If Elena Kagan is confirmed as a Supreme Court justice, for the first time in U.S. history there will be no Protestants on the court. The Wall Street Journal pounces on this much remarked upon fact as the hook for an elegy lamenting the declining power and influence of white Anglo-Saxon Protestants -- WASPs -- in American society.
Depending on your perspective, this could be cause for either woe or delight, but is definitely grist to mull over. The Journal seems to be sad, or at least that's the my guess from the headline: "That Bright, Dying Star, the American WASP." The Journal doesn't venture into politically provocative territory, but I think you could have a good argument about whether the de-WASPification of America is connected to some of the root phenomena behind Tea Party rage and anti-immigrant hysteria. The U.S. is changing, from the Supreme Court to Arizona. This makes some people insecure, and "want their country back." America, land of the free Episcopalian!
The corner offices of the top banks, once ruled by Rockefellers and Bakers, now include an Indian-American and the grandson of a Greek immigrant.

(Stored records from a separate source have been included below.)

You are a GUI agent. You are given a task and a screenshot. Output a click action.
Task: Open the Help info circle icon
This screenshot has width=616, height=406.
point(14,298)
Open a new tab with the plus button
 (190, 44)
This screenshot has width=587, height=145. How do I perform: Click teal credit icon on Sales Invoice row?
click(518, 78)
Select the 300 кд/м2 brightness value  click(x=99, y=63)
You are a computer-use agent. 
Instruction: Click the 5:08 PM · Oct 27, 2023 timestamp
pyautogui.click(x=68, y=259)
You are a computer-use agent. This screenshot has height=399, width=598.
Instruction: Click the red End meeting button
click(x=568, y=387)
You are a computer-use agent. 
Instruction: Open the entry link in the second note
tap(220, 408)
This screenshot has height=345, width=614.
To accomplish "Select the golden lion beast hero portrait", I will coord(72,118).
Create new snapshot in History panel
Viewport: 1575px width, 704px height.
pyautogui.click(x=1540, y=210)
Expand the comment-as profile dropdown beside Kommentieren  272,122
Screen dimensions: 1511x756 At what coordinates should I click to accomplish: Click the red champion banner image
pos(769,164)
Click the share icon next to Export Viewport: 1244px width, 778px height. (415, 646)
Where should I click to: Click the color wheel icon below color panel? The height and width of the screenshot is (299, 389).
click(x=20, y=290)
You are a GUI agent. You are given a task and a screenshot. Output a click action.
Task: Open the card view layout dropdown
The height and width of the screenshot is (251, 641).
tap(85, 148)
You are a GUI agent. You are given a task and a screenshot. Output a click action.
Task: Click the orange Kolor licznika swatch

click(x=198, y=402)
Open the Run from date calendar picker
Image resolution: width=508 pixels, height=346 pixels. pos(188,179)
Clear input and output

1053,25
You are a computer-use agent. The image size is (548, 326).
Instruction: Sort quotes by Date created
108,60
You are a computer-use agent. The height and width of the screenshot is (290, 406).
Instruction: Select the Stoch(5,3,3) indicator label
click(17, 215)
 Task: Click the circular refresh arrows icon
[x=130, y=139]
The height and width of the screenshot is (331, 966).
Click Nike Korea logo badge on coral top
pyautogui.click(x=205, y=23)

That would be Citigroup's Vikram Pandit and JP Morgan Chase's Jamie Dimon, for those keeping score. And while I am as distressed by the decline in power and influence of the Rockefeller family as anyone -- only one currently serving senator! -- I was particularly struck by the Journal's summary of the reasons that might explain the twilight of the WASP.
The Protestant downfall can be attributed to many things: the deregulation of markets, globalization, the rise of technology, the primacy of education and skills over family connections.
That exact same sentence, strangely enough, can also be employed to describe the factors contributing to the downfall of the blue-collar American worker. Deregulation of markets and globalization introduced brutal competition with cheaper foreign labor, technological progress gutted manufacturing jobs and disproportionally rewarded higher degrees of education, and facilitated the spread of globalization, et cetera.
The typical editorial Journal stance vis-à-vis these phenomena, at least as far as workers are concerned, is to argue that the efficiencies realized by the spread of globalization and technological innovation lower costs and increase productivity to society's benefit. But now that we can see that these vast global transformations have served to dislodge the WASP from his (and yes, it was almost always a "him") traditional place at the top of the U.S. food chain, suddenly, it's a cause for alarm. After all, I'm not sure I can recall a recent story headlined "That Bright, Dying Star, the American Worker."
But it's all so predictable. If we accept, for argument's sake, Max Weber's thesis in "The Protestant Ethic and the Spirit of Capitalism," that Puritan values played a critical role in the triumph of capitalism, especially as practiced in countries with strong Anglo-Saxon traditions, then we must concede that the damage done to WASP primacy is at least partially self-inflicted. Globalization as it has been practiced and implemented in the last 50 years, along with the relentless employment of technology to improve corporate bottom lines, constitute the DNA of contemporary capitalism. The bright shining star precipitated its own supernova demise.